One strategy to potentially reduce limitations of conventional study designs and identify candidate associated genes is to apply gene-level association tests that aggregate potential regulatory effects of genetic variants on genes [3,4,5,6,7]. Due to the random assortment of genetic alleles transferred from parent to offspring at the time of gamete formation, this approach focusing on genetically predicted gene expression should be less susceptible to selection bias, confounding effects, and reverse causation [8]. In the past several years, we and others have developed novel statistical methods in such transcriptome-wide association studies (TWAS) [3,4,5,6,7, 9]. The conventional TWAS design aims to develop genetic prediction models for gene expression using statistical methods, and further apply the gene expression prediction models to genome-wide association study (GWAS) data sets of the diseases of interest to identify genes with genetically predicted expression and associate them with the diseases. Applying such methods, we and others have conducted TWAS of multiple human diseases and identified multiple disease related genes [3, 5, 8,9,10,11].

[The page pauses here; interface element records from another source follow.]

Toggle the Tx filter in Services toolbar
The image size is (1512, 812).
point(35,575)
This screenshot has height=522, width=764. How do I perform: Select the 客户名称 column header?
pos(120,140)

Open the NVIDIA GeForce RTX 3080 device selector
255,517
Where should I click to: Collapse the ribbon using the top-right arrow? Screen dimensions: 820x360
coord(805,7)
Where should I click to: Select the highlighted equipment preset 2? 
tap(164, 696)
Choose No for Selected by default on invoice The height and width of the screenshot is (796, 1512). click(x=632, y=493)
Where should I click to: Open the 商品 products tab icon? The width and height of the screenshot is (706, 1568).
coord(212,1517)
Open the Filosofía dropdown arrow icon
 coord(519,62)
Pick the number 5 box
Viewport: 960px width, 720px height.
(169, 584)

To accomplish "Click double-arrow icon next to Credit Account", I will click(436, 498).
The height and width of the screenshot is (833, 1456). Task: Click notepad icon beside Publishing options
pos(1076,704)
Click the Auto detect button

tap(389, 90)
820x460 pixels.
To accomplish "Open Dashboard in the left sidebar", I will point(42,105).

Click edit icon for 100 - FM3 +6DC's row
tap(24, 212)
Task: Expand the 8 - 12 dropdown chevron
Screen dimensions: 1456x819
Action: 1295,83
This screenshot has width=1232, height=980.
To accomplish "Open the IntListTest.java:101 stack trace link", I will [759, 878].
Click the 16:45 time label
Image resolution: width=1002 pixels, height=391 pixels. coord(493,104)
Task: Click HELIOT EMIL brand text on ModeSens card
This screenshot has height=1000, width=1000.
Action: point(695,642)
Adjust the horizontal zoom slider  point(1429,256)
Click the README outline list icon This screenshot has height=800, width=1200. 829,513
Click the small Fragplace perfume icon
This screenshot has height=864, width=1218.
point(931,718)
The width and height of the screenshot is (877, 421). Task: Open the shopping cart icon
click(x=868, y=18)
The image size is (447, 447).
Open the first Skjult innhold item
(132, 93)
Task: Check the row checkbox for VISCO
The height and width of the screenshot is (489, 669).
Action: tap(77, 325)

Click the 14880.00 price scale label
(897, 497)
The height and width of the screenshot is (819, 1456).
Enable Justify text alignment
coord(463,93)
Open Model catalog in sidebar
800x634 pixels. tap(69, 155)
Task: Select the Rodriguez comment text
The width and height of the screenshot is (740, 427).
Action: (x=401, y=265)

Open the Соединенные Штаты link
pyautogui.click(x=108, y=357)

Besides the conventional TWAS design, there are opportunities to develop novel integrative analyses by incorporating additional epigenetic and functional information. For example, DNA methylation interacts between genome and environment and is established to play an important role in the etiology of multiple diseases. It is known that DNA methylation could potentially regulate expression of genes. In several methylome-wide association studies (MWAS), we found that specific CpG sites could influence disease risk by regulating the expression of disease target genes [12, 13]. In earlier work, we have also shown that integrating information on enhancer–promoter interactions can improve statistical power for gene-level association tests [9, 14]. Built upon these works, we recently developed a novel gene-level association testing method, cross-methylome omnibus (CMO), by integrating genetically regulated DNA methylation in promoters, enhancers, and the gene body to identify disease related genes [15]. As demonstrated in our recent work, through simulation analyses and applied analyses of brain imaging–derived phenotypes and Alzheimer disease, CMO achieves high statistical power while well controlling for the type I error rate [15]. Importantly, CMO could reproducibly identify additional Alzheimer disease–associated genes that are not able to be identified by competing methods. This suggests that the novel method of CMO can be a complementary method for TWAS.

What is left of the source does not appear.